Подурачась еще немного, старшие принялись обшаривать комнату, причем в толстой книге из числа стоявших на полке сразу же были найдены несколько десятирублевок, а затем и полусотенная. На меня внимания больше не обращали, потому что подобных томов оказалось до нескольких дюжин и обыскать их надо было внимательно, т. к. улежавшиеся в книгах одиночные, а в особенности новые купюры могут и не объявиться, если страницы всего лишь перетрясти.

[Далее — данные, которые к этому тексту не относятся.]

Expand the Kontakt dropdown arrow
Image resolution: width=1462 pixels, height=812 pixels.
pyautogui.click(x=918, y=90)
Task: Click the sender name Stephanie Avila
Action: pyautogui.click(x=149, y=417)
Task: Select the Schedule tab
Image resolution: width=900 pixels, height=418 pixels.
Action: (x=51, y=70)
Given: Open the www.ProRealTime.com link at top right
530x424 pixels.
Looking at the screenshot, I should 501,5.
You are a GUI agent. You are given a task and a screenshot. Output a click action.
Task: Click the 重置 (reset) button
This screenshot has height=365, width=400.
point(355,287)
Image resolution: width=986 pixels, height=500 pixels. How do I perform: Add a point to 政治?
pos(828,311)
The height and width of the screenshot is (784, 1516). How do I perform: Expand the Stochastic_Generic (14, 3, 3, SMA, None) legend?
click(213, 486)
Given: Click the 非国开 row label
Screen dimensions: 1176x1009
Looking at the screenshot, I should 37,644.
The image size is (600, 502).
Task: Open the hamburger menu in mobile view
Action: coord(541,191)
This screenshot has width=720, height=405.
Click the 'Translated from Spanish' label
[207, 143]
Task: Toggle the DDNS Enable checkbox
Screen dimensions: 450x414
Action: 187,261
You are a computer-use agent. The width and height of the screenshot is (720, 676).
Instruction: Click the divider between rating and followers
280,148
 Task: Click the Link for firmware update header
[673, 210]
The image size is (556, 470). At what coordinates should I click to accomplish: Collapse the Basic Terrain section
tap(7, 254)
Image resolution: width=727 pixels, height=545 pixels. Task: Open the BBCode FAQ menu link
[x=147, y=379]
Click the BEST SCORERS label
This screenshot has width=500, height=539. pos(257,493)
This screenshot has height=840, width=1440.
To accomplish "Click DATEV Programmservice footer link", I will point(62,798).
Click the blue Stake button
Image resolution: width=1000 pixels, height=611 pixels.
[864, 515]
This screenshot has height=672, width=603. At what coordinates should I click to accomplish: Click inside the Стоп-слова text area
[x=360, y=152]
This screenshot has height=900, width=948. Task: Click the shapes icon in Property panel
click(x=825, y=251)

Предоставленный самому себе, я подобрался к высокой тумбочке / шкафчику со скошенным верхом – то была, вероятно, вышедшая из обихода мебель, называемая конторкой. В среднем ее отделении под лежащими там бумагами отыскался обтянутый черной кожей продолговатый коробок на защелке. Едва я сместил ее, лампочка в комнате вновь и вновь мигнула, а затем и погасла. Это вызвало смех, ругань и небольшую суматоху, покуда кто-то из нас не забрался на стол, чтобы попробовать всадить инвалидку поглубже в патрон, если только она не перегорела вовсе. Затея отчасти удалась. Жалкое устройство еще периодически вспыхивало, но было понятно, что ему приходит конец. Поэтому я, кое-как пристроив на выдвинутом ящике фонарик, занялся своей находкой. В коробке́, который не сразу позволил себя приоткрыть, лежала крупная и, очевидно, тяжелая серебряная рюмка с червленой насечкой и тремя золотистыми накладными цветками. Их развернутые на зрителя перламутрово-белые лепестки плавно мерцали. Мое внимание привлекли яркие алмазные крупинки, что составляли центры каждого из цветков. Чем дольше я смотрел на красивую «маленковскую» рюмку, тем сильнее утверждался во мнении, что ее увезенный хозяин не отмыкал коробок с тех пор, как убрал его подальше от посторонних глаз. До меня, в продолжение скольких-то трудно представимых подростку лет, за этой рюмкой не наблюдал никто, и, в отличие от музейного хлама, ее не подсунули Маленкову обманом за день до нашего вторжения.